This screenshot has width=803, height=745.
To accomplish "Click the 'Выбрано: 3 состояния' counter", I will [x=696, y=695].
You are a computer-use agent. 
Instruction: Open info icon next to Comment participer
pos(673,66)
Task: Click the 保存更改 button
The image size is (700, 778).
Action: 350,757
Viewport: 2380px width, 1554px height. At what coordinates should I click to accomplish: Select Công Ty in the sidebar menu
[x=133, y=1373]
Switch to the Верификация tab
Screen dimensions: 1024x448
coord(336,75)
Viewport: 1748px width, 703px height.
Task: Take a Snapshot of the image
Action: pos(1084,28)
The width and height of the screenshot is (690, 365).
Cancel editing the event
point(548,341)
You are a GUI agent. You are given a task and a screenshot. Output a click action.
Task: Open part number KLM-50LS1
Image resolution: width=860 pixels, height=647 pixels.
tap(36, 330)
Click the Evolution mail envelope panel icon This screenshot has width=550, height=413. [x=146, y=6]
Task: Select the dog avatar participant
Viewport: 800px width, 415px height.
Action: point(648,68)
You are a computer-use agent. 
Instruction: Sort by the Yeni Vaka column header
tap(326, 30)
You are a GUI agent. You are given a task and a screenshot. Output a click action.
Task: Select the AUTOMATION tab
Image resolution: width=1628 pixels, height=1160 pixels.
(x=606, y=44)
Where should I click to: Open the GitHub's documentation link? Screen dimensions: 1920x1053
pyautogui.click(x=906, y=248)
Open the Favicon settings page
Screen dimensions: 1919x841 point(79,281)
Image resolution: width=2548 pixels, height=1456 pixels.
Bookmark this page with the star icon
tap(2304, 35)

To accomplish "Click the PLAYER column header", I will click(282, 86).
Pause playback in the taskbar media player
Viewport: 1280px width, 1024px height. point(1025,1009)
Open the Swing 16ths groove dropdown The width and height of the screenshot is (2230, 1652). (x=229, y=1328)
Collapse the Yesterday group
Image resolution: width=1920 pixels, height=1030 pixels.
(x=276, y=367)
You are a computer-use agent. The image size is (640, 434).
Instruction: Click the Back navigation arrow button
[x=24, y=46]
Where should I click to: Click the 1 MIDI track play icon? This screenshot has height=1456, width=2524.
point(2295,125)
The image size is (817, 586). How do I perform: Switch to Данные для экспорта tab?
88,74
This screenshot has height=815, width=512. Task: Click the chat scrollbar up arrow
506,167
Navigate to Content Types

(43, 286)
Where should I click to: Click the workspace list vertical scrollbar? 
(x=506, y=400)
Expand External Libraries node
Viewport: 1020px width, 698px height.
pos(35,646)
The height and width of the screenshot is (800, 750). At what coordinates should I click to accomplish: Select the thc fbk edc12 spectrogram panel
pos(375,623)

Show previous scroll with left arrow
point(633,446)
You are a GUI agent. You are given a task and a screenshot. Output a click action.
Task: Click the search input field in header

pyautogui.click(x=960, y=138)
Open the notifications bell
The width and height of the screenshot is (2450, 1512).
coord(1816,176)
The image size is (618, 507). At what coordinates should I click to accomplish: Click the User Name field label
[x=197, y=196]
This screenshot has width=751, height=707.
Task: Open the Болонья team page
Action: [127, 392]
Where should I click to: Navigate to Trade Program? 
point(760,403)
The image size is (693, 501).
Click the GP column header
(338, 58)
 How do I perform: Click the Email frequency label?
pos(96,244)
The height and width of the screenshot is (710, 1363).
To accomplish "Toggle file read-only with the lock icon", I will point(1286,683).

—————

## Objective:
Please return the lines above exactly, starting with the line that contains "Task: Select the dog avatar participant" and going on through the line that contains "pos(35,646)".

## Expected answer:
Task: Select the dog avatar participant
Viewport: 800px width, 415px height.
Action: point(648,68)
You are a computer-use agent. 
Instruction: Sort by the Yeni Vaka column header
tap(326, 30)
You are a GUI agent. You are given a task and a screenshot. Output a click action.
Task: Select the AUTOMATION tab
Image resolution: width=1628 pixels, height=1160 pixels.
(x=606, y=44)
Where should I click to: Open the GitHub's documentation link? Screen dimensions: 1920x1053
pyautogui.click(x=906, y=248)
Open the Favicon settings page
Screen dimensions: 1919x841 point(79,281)
Image resolution: width=2548 pixels, height=1456 pixels.
Bookmark this page with the star icon
tap(2304, 35)

To accomplish "Click the PLAYER column header", I will click(282, 86).
Pause playback in the taskbar media player
Viewport: 1280px width, 1024px height. point(1025,1009)
Open the Swing 16ths groove dropdown The width and height of the screenshot is (2230, 1652). (x=229, y=1328)
Collapse the Yesterday group
Image resolution: width=1920 pixels, height=1030 pixels.
(x=276, y=367)
You are a computer-use agent. The image size is (640, 434).
Instruction: Click the Back navigation arrow button
[x=24, y=46]
Where should I click to: Click the 1 MIDI track play icon? This screenshot has height=1456, width=2524.
point(2295,125)
The image size is (817, 586). How do I perform: Switch to Данные для экспорта tab?
88,74
This screenshot has height=815, width=512. Task: Click the chat scrollbar up arrow
506,167
Navigate to Content Types

(43, 286)
Where should I click to: Click the workspace list vertical scrollbar? 
(x=506, y=400)
Expand External Libraries node
Viewport: 1020px width, 698px height.
pos(35,646)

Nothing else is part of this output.